Ironically enough, once you’re a manager, you’ll be doing a lot less of the type of work that got you promoted to that level. You may love being a designer, but once you’re leading a team of designers, your focus shifts from figuring out the best way to create visually appealing and intuitive experiences across various media to how best to manage other people who are doing that and how to effectively allocate your own limited time. If you find fulfillment in getting your hands dirty with the daily intricacies of your work (be that teaching, coding, number crunching, etc.), a managerial role might feel oddly empty — you’ve been rewarded for all your good work by no longer getting to do that work. As Hootsuite CEO Ryan Holmes notes, most companies don’t have a clear career trajectory in place to advance and reward employees who are specialists in their jobs but not interested in or suited for management roles:

What’s missing, not just in the tech world but across the board, is a dedicated track—complete with titles, incremental pay raises and true upward potential—for exceptional performers who aren’t keen on managing people. These are the experts within an organization who have amassed a unique body of knowledge and who continually push their company to perform better.
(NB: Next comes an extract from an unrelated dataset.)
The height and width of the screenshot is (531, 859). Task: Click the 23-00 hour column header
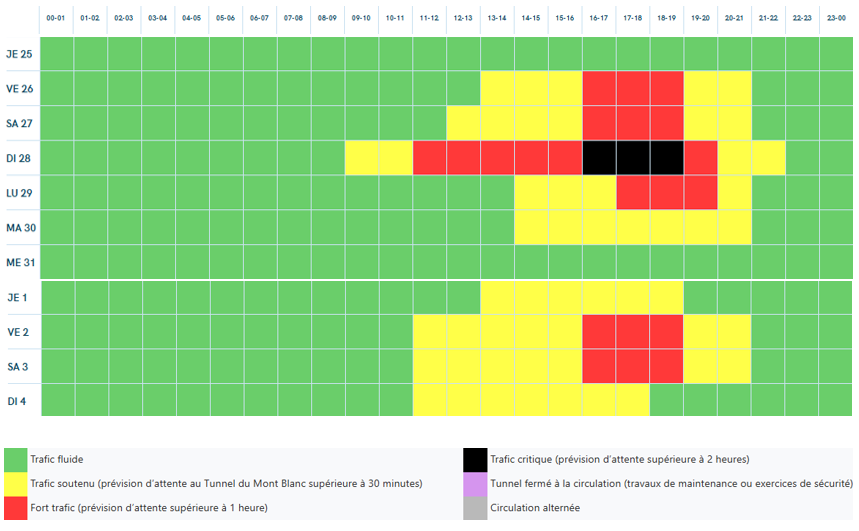pos(834,18)
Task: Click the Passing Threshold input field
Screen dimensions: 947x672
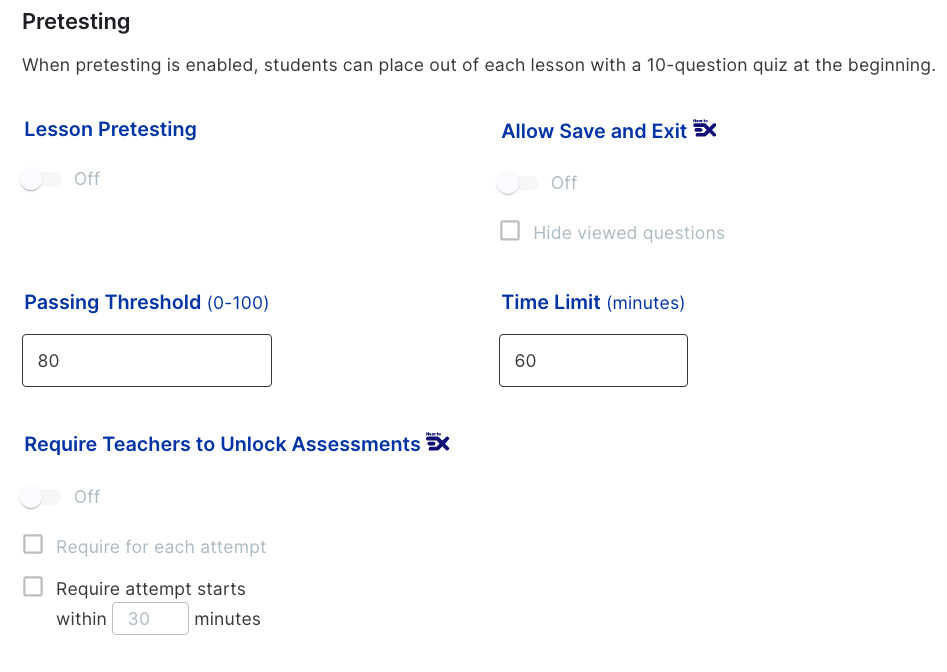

They may be leaders, but they lead by example, not by mandate. They inspire co-workers around them with their singular contributions rather than through direct instruction.

The Bottom Line?

There’s another statistic within the same Deloitte survey that’s also worth pondering and might shed a little more light on Millennials’ managerial aspirations. According to survey findings, only 28% of Millennials feel that their current job takes full advantage of their skill set. Looked at through this lens, the urge to be the boss may be less about grabbing the brass ring and more about feeling that moving up the corporate ladder is where greater autonomy and freedom lies. That might not be a accurate assumption, but it’s a very understandable one.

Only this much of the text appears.